Entries for locating text and elements
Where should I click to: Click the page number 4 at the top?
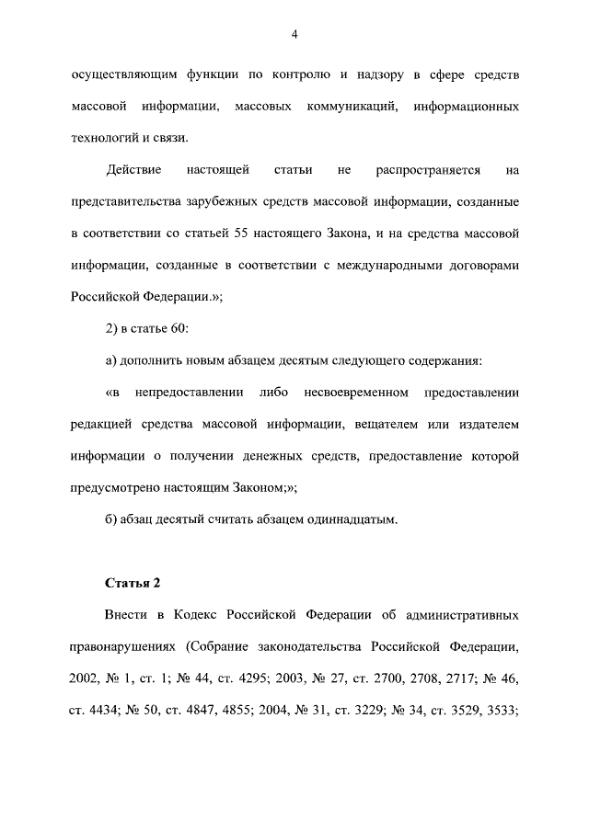tap(294, 35)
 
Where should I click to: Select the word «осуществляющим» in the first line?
tap(115, 76)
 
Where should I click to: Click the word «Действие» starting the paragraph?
tap(134, 171)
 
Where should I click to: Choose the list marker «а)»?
tap(113, 361)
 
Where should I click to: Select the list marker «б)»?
tap(113, 519)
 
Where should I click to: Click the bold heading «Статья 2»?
tap(133, 583)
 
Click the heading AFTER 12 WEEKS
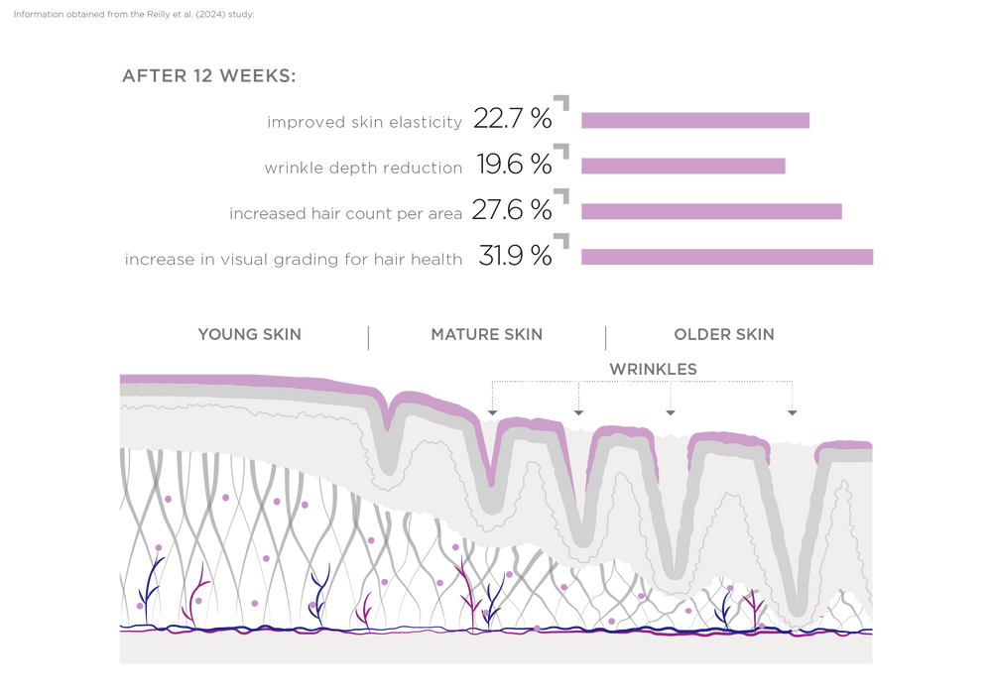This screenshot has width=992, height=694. (x=208, y=76)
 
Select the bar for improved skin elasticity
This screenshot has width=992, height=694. (x=694, y=121)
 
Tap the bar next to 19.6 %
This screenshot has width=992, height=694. (x=682, y=166)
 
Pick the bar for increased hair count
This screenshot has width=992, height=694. (x=710, y=211)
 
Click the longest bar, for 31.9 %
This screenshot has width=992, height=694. (x=726, y=257)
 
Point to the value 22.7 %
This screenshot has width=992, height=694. (x=512, y=120)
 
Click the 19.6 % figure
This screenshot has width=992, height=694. (x=513, y=166)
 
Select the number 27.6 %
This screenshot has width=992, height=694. (x=512, y=210)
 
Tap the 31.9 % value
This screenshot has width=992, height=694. (x=514, y=256)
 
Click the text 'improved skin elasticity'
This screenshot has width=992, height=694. (x=364, y=122)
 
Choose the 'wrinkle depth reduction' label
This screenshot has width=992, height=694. (x=363, y=168)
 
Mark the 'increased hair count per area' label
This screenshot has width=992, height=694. (x=345, y=213)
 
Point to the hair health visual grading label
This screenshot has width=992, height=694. (x=294, y=260)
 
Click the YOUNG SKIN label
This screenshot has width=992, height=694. (x=249, y=334)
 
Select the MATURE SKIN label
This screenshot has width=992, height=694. (x=486, y=334)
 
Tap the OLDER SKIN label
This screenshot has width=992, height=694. (x=722, y=334)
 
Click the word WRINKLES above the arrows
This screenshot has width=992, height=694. (x=653, y=369)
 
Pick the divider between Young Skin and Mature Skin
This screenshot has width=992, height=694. (x=369, y=337)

Short problem
Reproduce the lines of the listing word for word, starting with the line that contains "Select the bar for improved skin elasticity" and continuing through the line that contains "This screenshot has width=992, height=694. (x=249, y=334)", with both of those lines included.

Full output
Select the bar for improved skin elasticity
This screenshot has width=992, height=694. (x=694, y=121)
 
Tap the bar next to 19.6 %
This screenshot has width=992, height=694. (x=682, y=166)
 
Pick the bar for increased hair count
This screenshot has width=992, height=694. (x=710, y=211)
 
Click the longest bar, for 31.9 %
This screenshot has width=992, height=694. (x=726, y=257)
 
Point to the value 22.7 %
This screenshot has width=992, height=694. (x=512, y=120)
 
Click the 19.6 % figure
This screenshot has width=992, height=694. (x=513, y=166)
 
Select the number 27.6 %
This screenshot has width=992, height=694. (x=512, y=210)
 
Tap the 31.9 % value
This screenshot has width=992, height=694. (x=514, y=256)
 
Click the text 'improved skin elasticity'
This screenshot has width=992, height=694. (x=364, y=122)
 
Choose the 'wrinkle depth reduction' label
This screenshot has width=992, height=694. (x=363, y=168)
 
Mark the 'increased hair count per area' label
This screenshot has width=992, height=694. (x=345, y=213)
 
Point to the hair health visual grading label
This screenshot has width=992, height=694. (x=294, y=260)
 
Click the YOUNG SKIN label
This screenshot has width=992, height=694. (x=249, y=334)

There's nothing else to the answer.